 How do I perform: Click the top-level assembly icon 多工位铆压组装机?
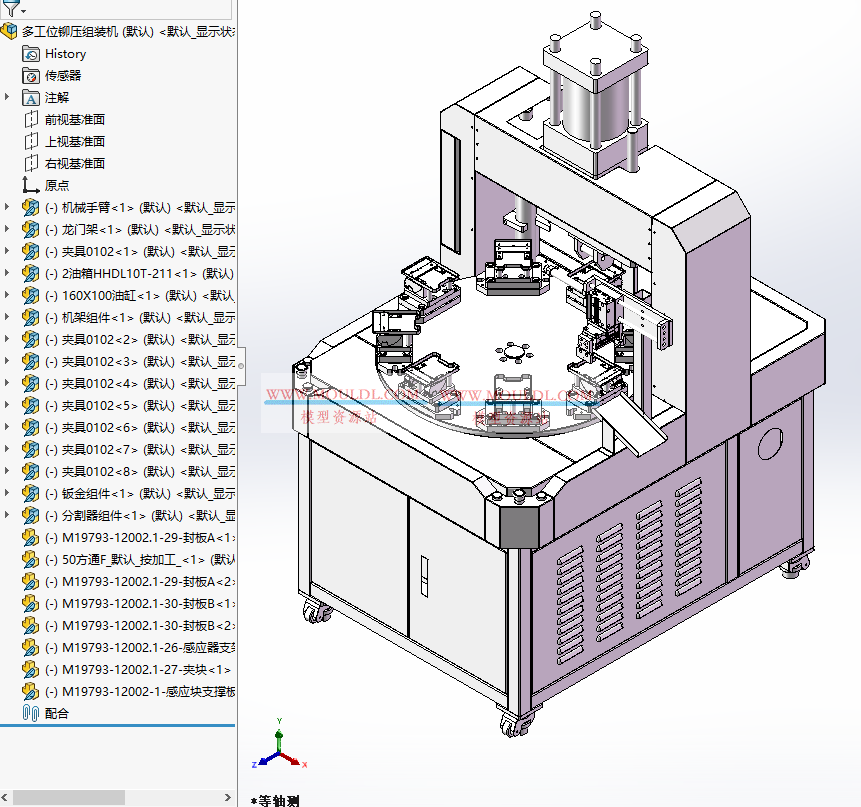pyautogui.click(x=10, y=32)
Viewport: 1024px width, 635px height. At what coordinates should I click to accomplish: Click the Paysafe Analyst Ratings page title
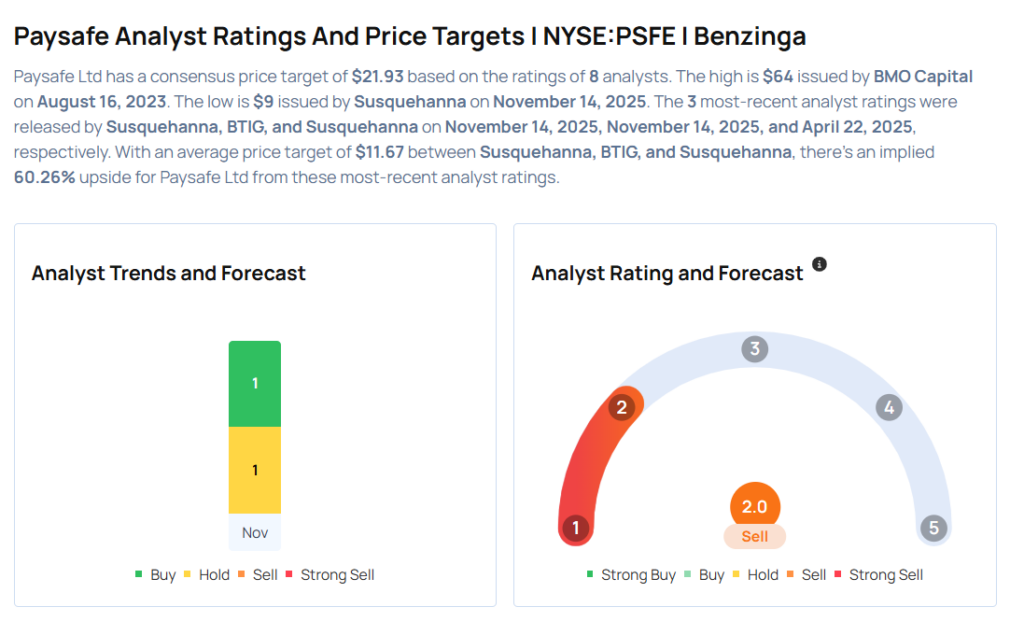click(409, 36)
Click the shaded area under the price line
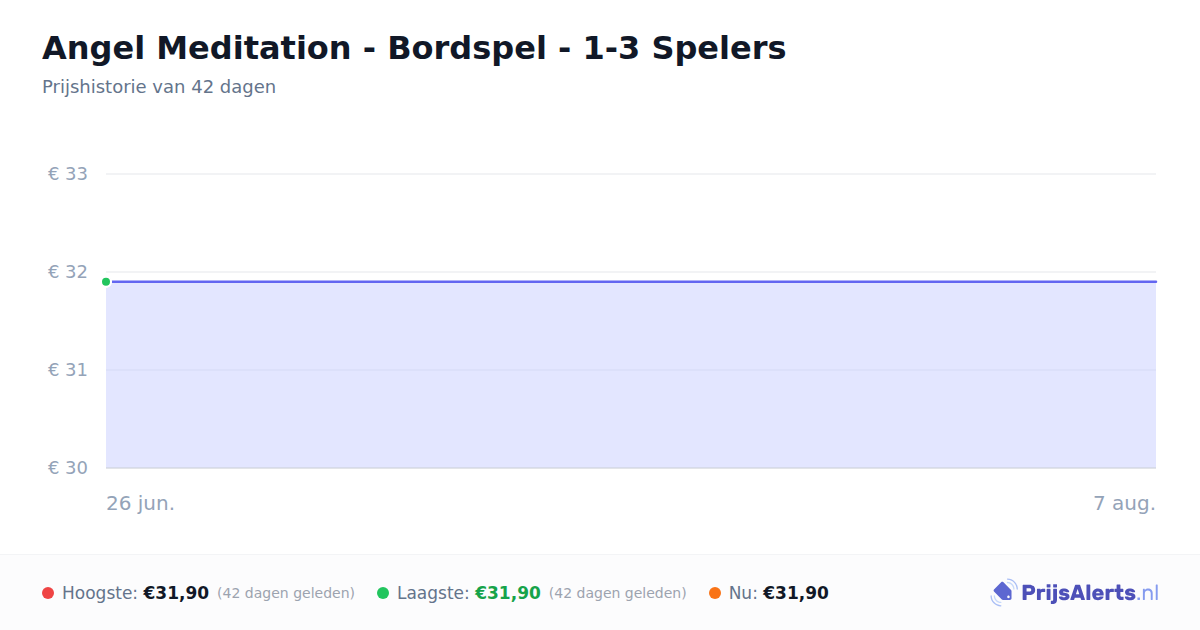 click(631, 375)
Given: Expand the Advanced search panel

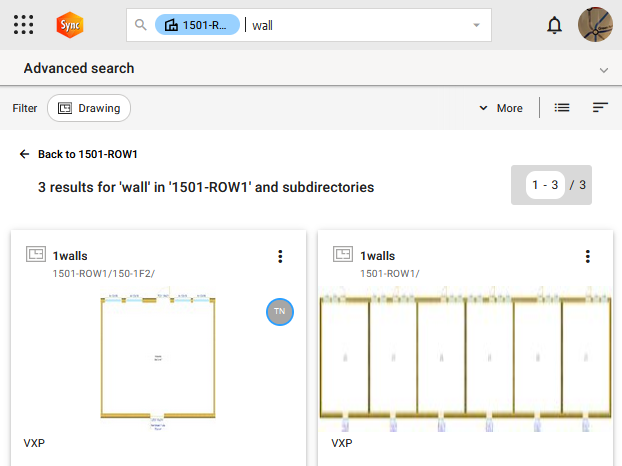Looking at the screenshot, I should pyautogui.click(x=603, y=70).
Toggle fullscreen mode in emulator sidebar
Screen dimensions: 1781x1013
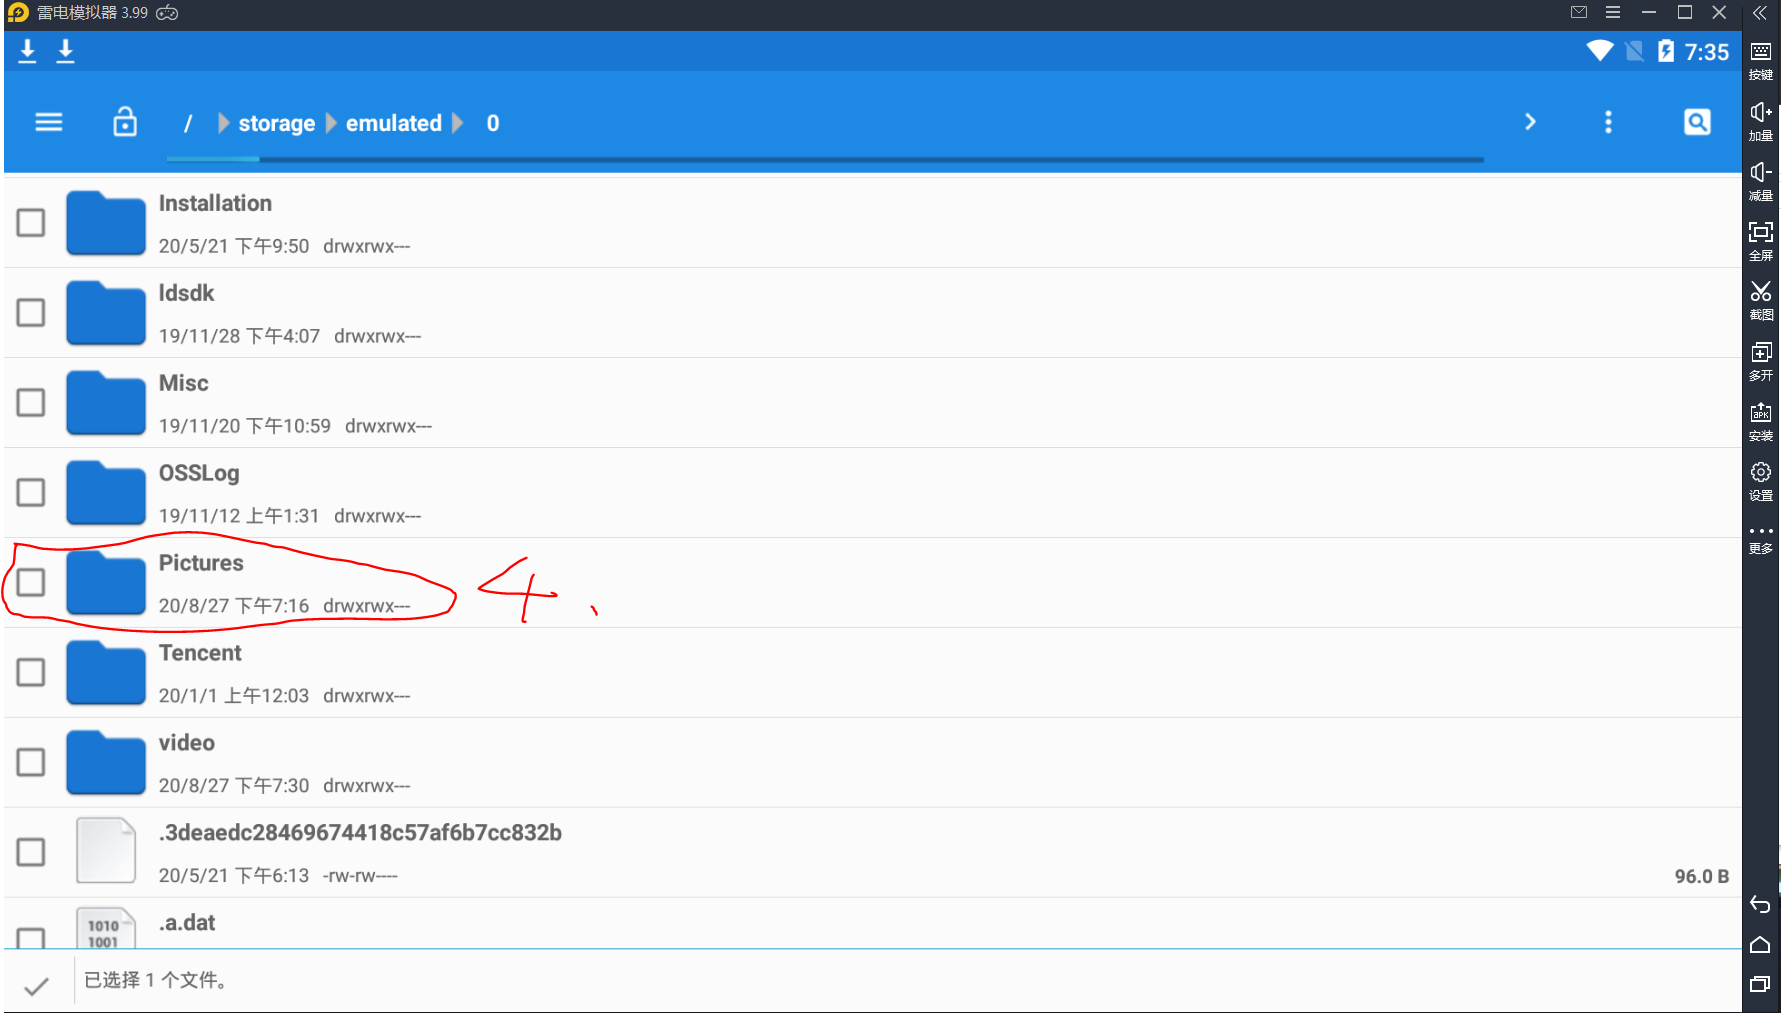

> [Task instructions] The answer is the full set of records printed exactly, less the pictures.

> [Answer space]
 How do I perform: Click the top-level assembly icon 多工位铆压组装机?
pyautogui.click(x=10, y=32)
Viewport: 1024px width, 635px height. At what coordinates should I click to accomplish: Click the Paysafe Analyst Ratings page title
click(409, 36)
Click the shaded area under the price line
 click(631, 375)
Given: Expand the Advanced search panel

Looking at the screenshot, I should pyautogui.click(x=603, y=70).
Toggle fullscreen mode in emulator sidebar
Screen dimensions: 1781x1013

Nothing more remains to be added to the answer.